Entries taken from a collection:
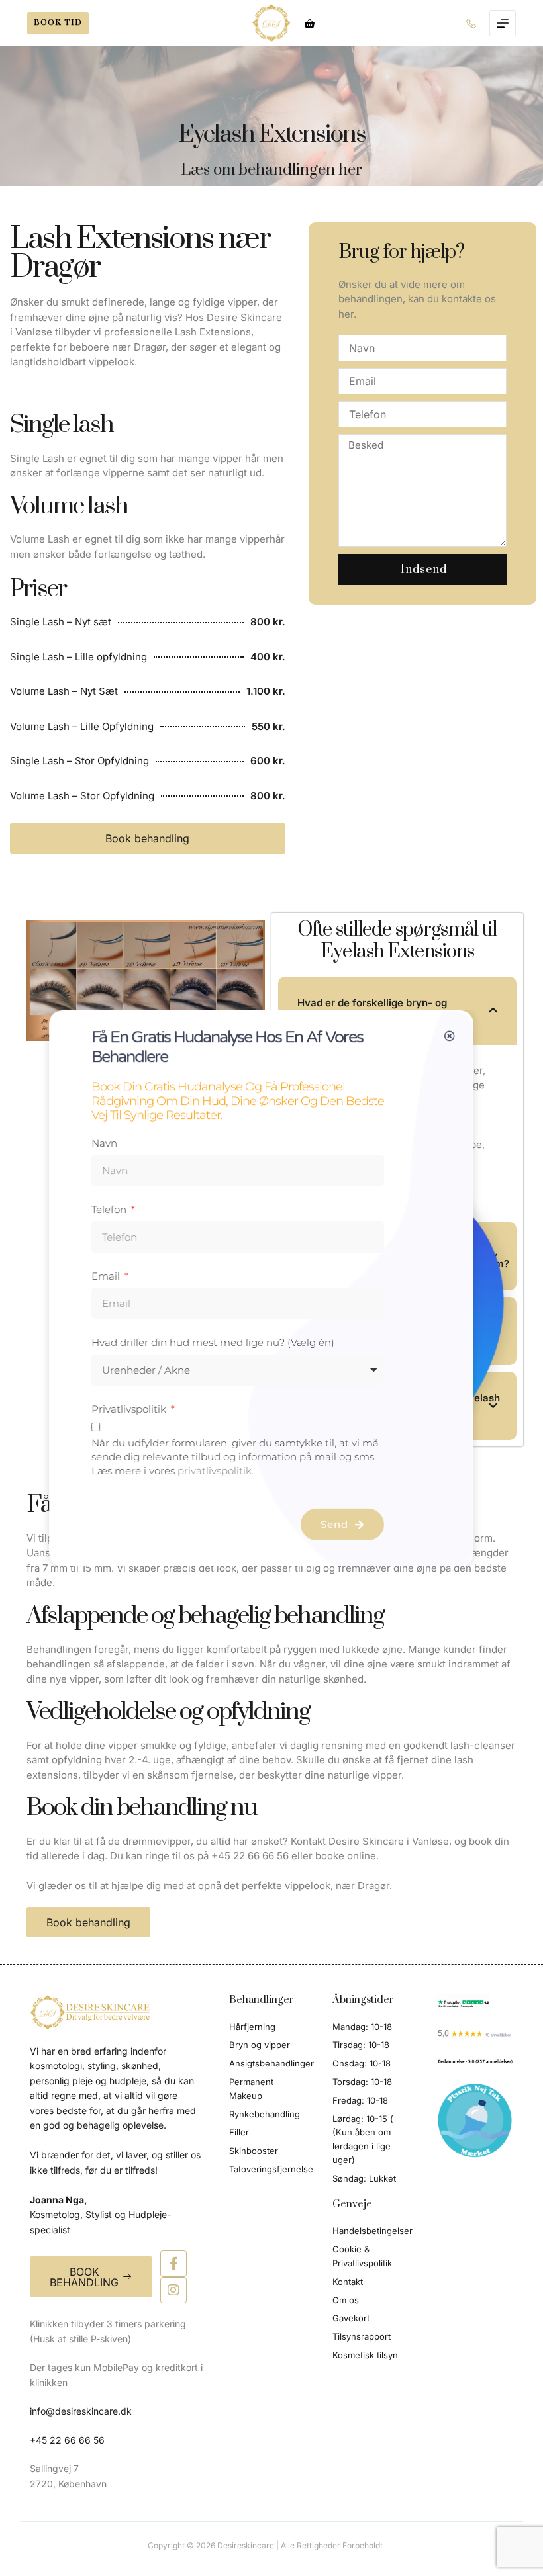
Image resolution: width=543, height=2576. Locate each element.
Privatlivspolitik (130, 1409)
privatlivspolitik (214, 1470)
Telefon (110, 1209)
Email (107, 1276)
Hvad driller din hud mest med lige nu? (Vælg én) (212, 1342)
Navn (104, 1143)
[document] (271, 1288)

EXERCISE: In your copy, repeat the records above exactly and include no images.

WRITTEN ANSWER:
Image resolution: width=543, height=2576. Locate each element.
Privatlivspolitik (130, 1409)
privatlivspolitik (214, 1470)
Telefon (110, 1209)
Email (107, 1276)
Hvad driller din hud mest med lige nu? (Vælg én) (212, 1342)
Navn (104, 1143)
[document] (271, 1288)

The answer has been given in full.